Vortech Superchargers came through with a V20 YSi-Trim supercharger that we thought at first was a bit small for this engine. The company's Media and Race Relations Manager, Ricky Best, assured us the YSi-Trim was up to the task, and from the start of the project, he thought the unit would help the engine produce 900 or more horsepower. It is the company's Renegade kit that includes brackets, idlers, and strut brace, and Best upgraded us to a 10-rib blower-belt combination. Despite the large 445ci displacement and high-flow heads, the engine saw 20 psi of boost. If we took the engine to redline, we are sure the dyno would have read 1,100 hp. If that's not enough, Best recommended the XX-Trim blower. "The larger supercharger should, conserva-tively, pick up the power to around 1,250," he says.

A close-up view of the piston shows the dish top and the nice ring package. The dish top drops the compression ratio. Compression sits at 8.52:1 when that piston is combined with a 0.040-inch-thick head gasket and a cylinder head using a 70cc combustion chamber. The rings are set down a little lower to help protect them from the exploding fuel and air.

Dyno Testing
Groh doesn't have an in-house dyno, so he loaded up our bullet and headed to Opel Automotive Engineering in Streamwood, Illinois. The facility features a SuperFlow engine dyno. Groh brought along 93-octane pump fuel from a Valero station located around the corner from Opel-it's about the most non-trick fuel you can find. Feeding the gasoline to our engine was a MagnaFuel EFI pump and 11/42-inch feed lines and 31/48-inch return lines. The fuel regulator was a Weldon unit out of Groh's NMRA EFI-Renegade race car. Standard 10W-30 oil was used for both the break-in period and subsequent dyno pulls. NGK 11 spark plugs and Moroso Blue Max spark plug wires delivered the electric charge to the cylinders.

## Tasks and exercises
1 – Switch "SuperFlow" to "Dynojet" in the engine build article, and write out the passage between "Dyno Testing" and "to the cylinders.", inclusive.
2 – Resume the engine build article from the point where it stops.

## Data excerpt
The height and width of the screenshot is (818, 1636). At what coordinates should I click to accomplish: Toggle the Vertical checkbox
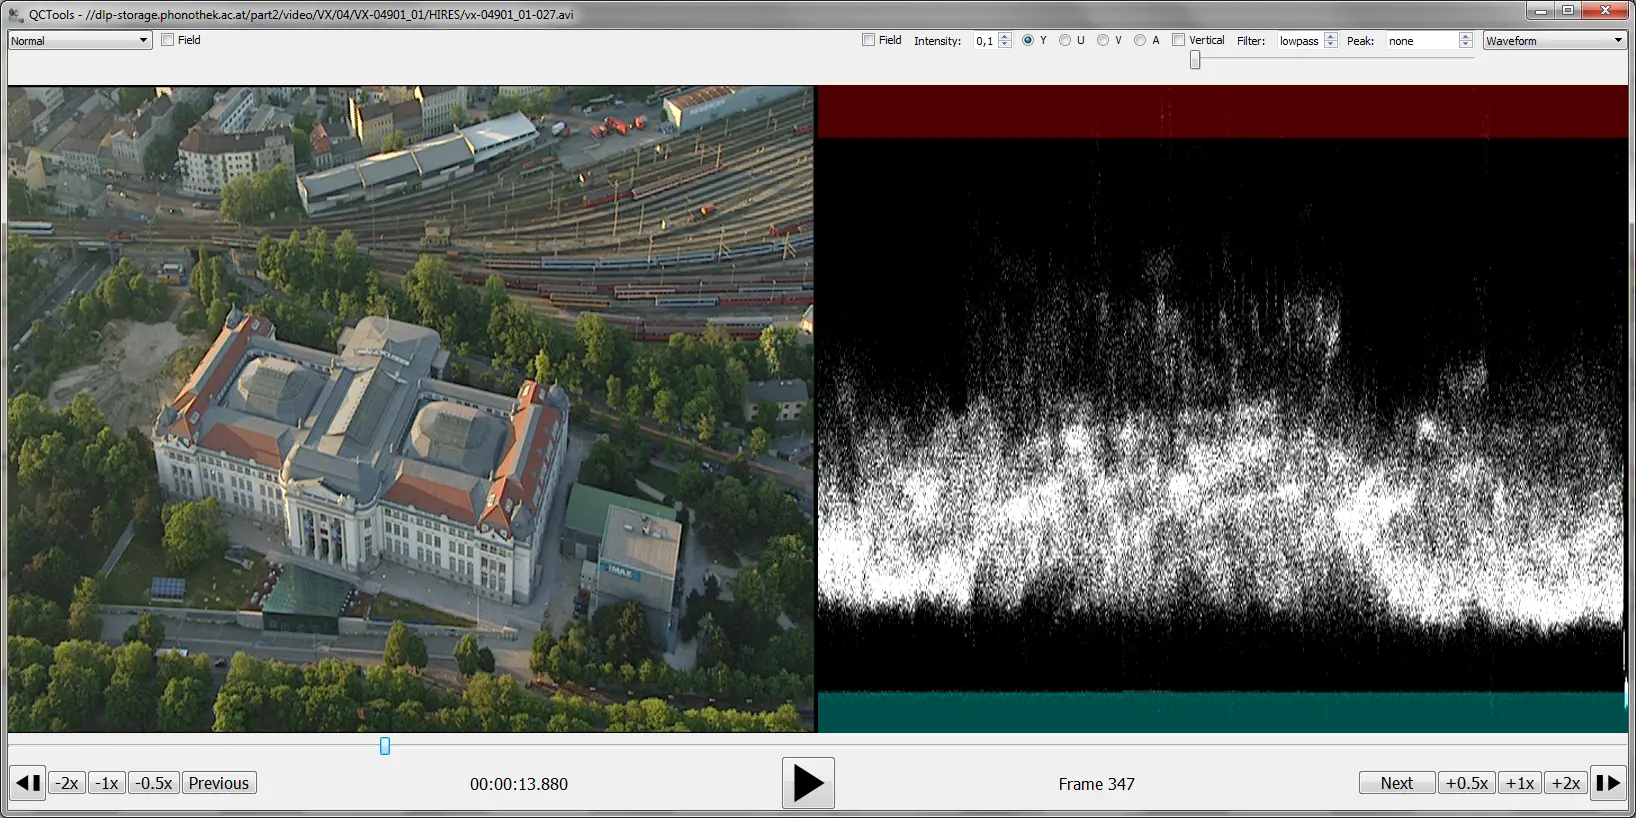click(x=1179, y=40)
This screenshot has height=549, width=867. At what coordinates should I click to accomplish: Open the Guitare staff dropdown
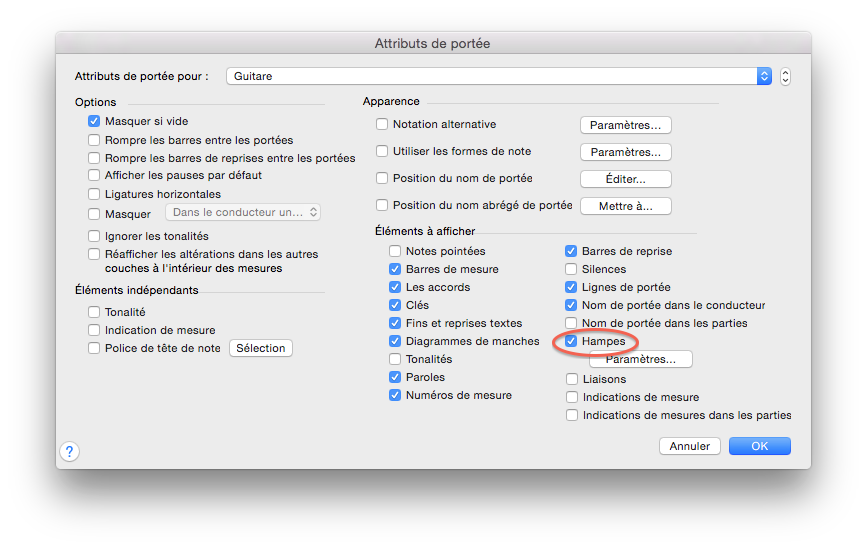[x=498, y=76]
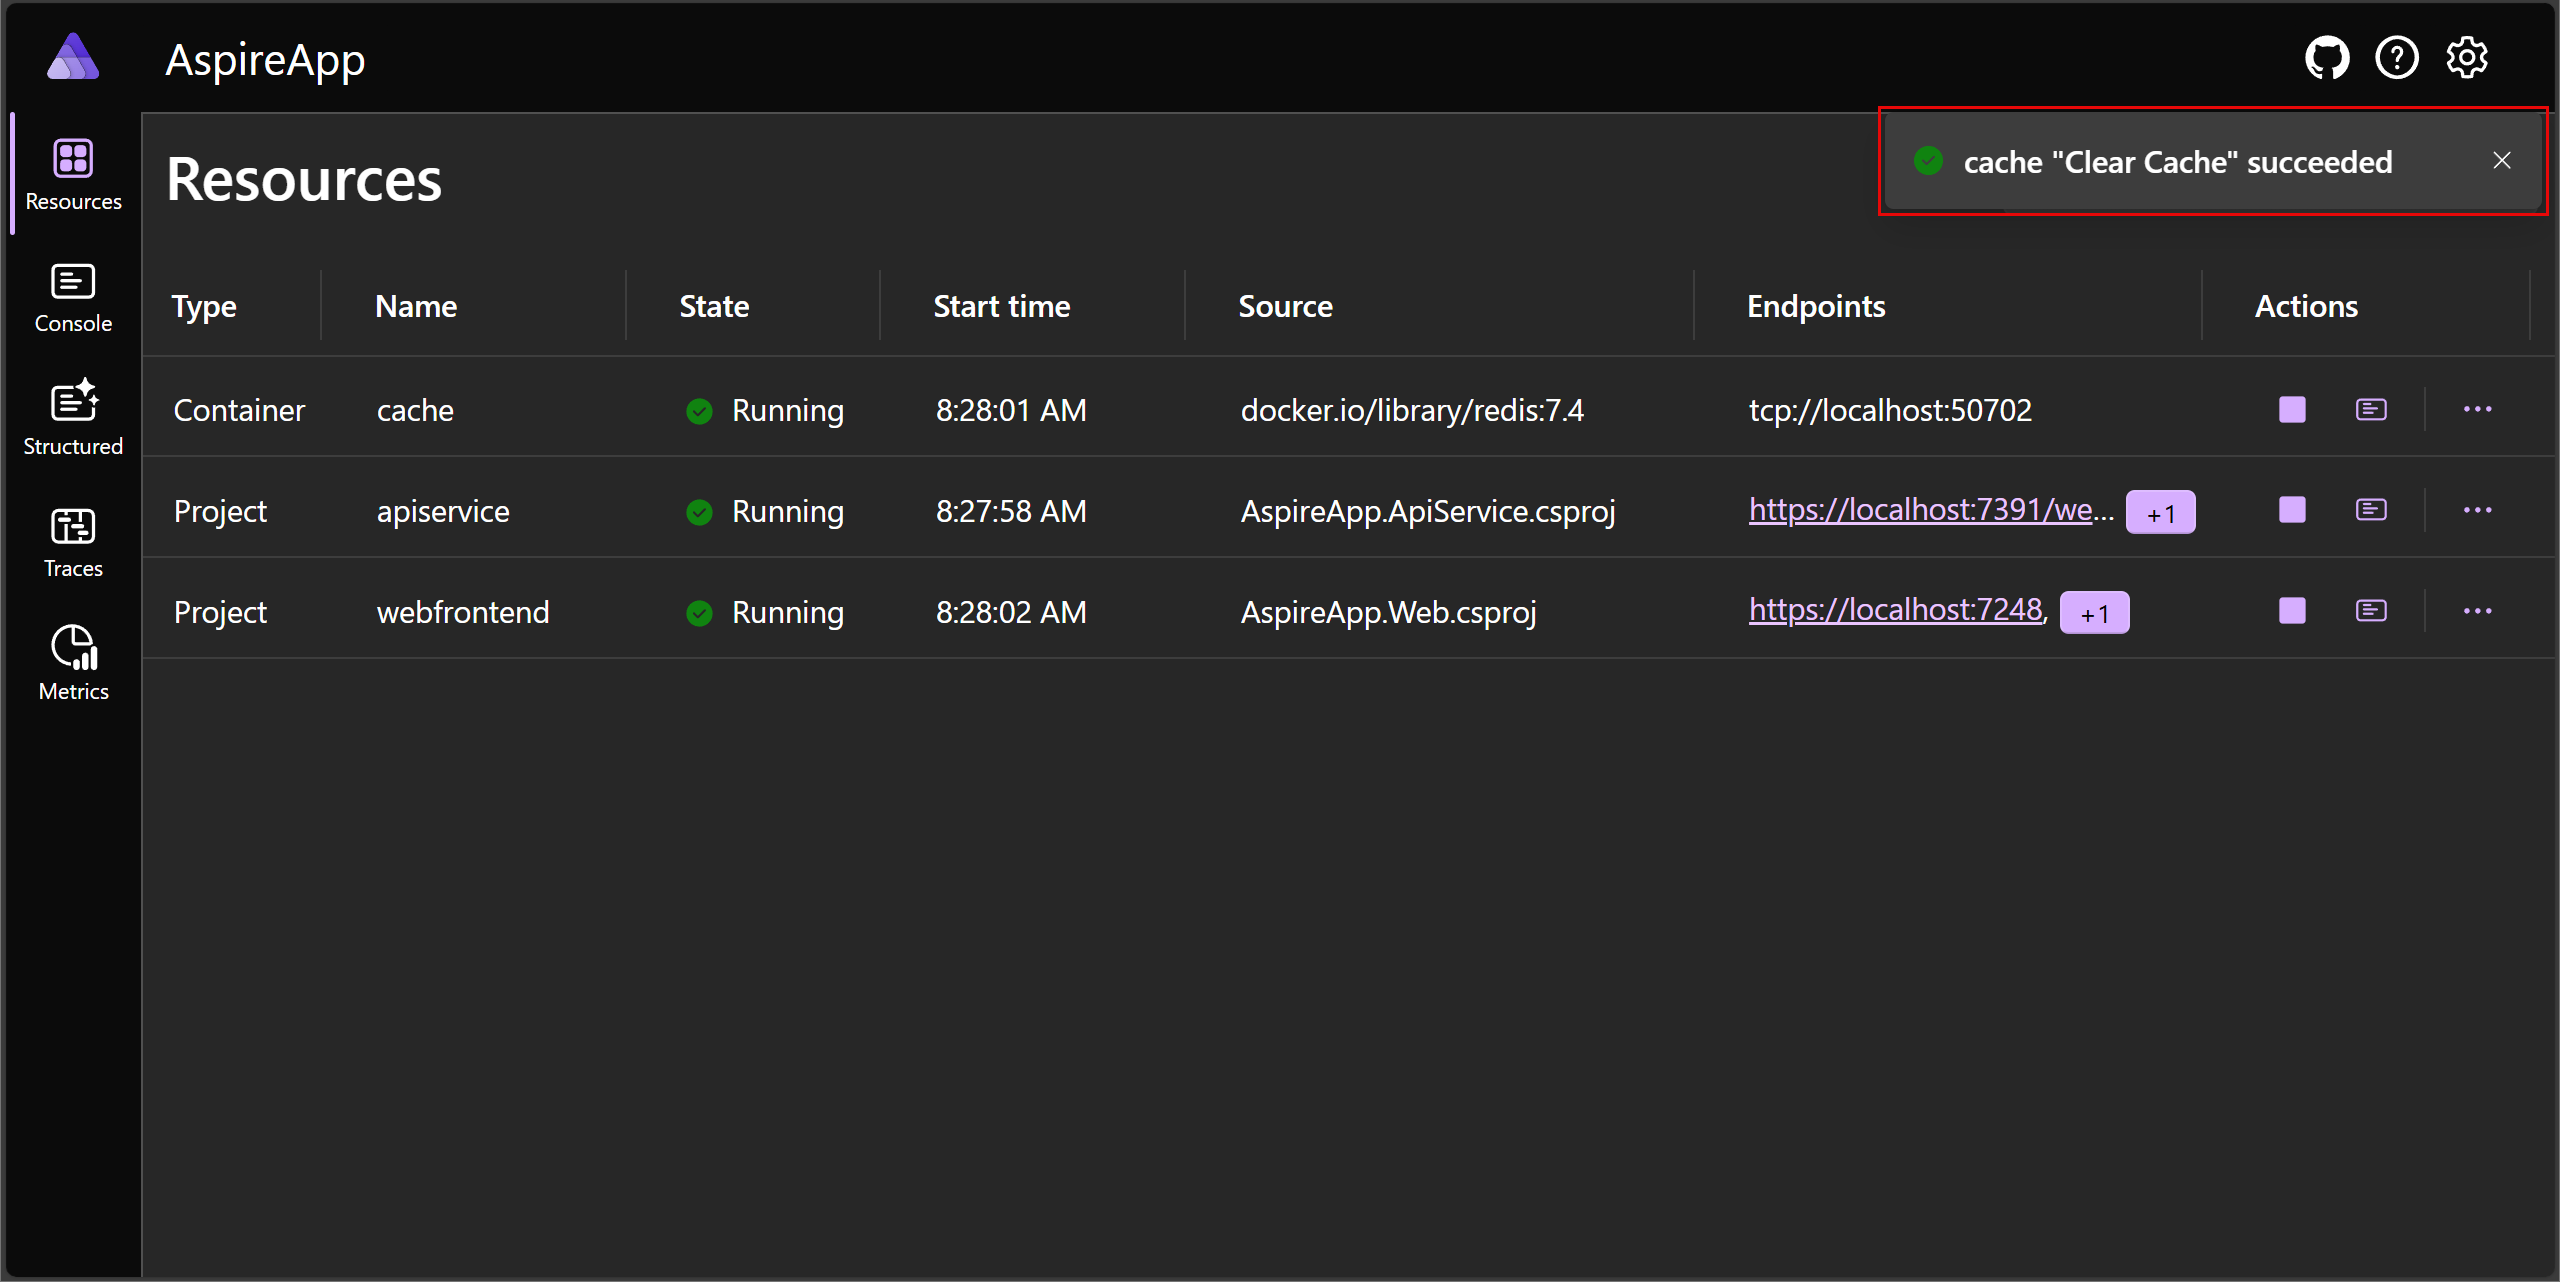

## Task results
1 –
Dyno Testing
Groh doesn't have an in-house dyno, so he loaded up our bullet and headed to Opel Automotive Engineering in Streamwood, Illinois. The facility features a Dynojet engine dyno. Groh brought along 93-octane pump fuel from a Valero station located around the corner from Opel-it's about the most non-trick fuel you can find. Feeding the gasoline to our engine was a MagnaFuel EFI pump and 11/42-inch feed lines and 31/48-inch return lines. The fuel regulator was a Weldon unit out of Groh's NMRA EFI-Renegade race car. Standard 10W-30 oil was used for both the break-in period and subsequent dyno pulls. NGK 11 spark plugs and Moroso Blue Max spark plug wires delivered the electric charge to the cylinders.

2 –
The break-in period consisted of some idling and a steady pull at 2,000 rpm. Once the engine checked out OK, Groh and Opel Automotive Engineering owner, Ted Papuga, made a few easy pulls to 4,000 rpm. Groh checked the valve lash to make sure the valvetrain was in proper working order. He also glanced at the tune he put in the Big Stuff 3 engine-management system. A little fine-tuning of the fuel curve and timing events was needed. With the said adjustments, the engine was fired up and the crew took it to 5,000 rpm where horsepower shot up to 833. Groh noticed the boost gauge was fluttering a bit and checked the blower belt. Sure enough, it needed to be cranked down some more as the belt stretched.

Groh selected a hydraulic roller camshaft for this engine. His many years of experience in racing and engine building has helped him form a vast knowledge of camshafts-especially the hydraulic roller kind. This stick bumps the intake valves open 0.570 inch, while the exhaust valves relieve the pressure by coming 0.575 inch off the seat. Groh credits the 115 degrees of overlap and the special cam lobes as being the key to the smooth idle and nice street manners of this engine.

A tightened blower belt brought a smooth boost curve, and the result was 850 hp and 893 lb-ft of torque at 5,000 rpm. The fuel pressure held steady at 43.5 psi at idle and was advanced at a 1:1 ratio of boost to fuel pressure when at WOT. Groh stepped up the engine rpm and made a full run to 6,000 rpm. The power results were an outstanding 1,043 hp and a stellar 913 lb-ft of torque. Boost peaked at 20 psi at 6,000 rpm. Groh tried to bring the engine higher on back-up pulls, but the ignition system had a miss in it at the higher rpm, so he called it quits. The engine repeated the 1,043 peak number within a few horsepower on the back-up runs.

If the engine could be brought up to the proposed 6,500-rpm limit, we estimate output to be 1,100 or better. "We were picking up about 20 hp per 100 rpm when we had to kill the pull. Based on that, we would have easily run more than 1,100 hp," Groh says. Timing was set at a modest 17 degrees, well within the safe limits of the 93-octane fuel.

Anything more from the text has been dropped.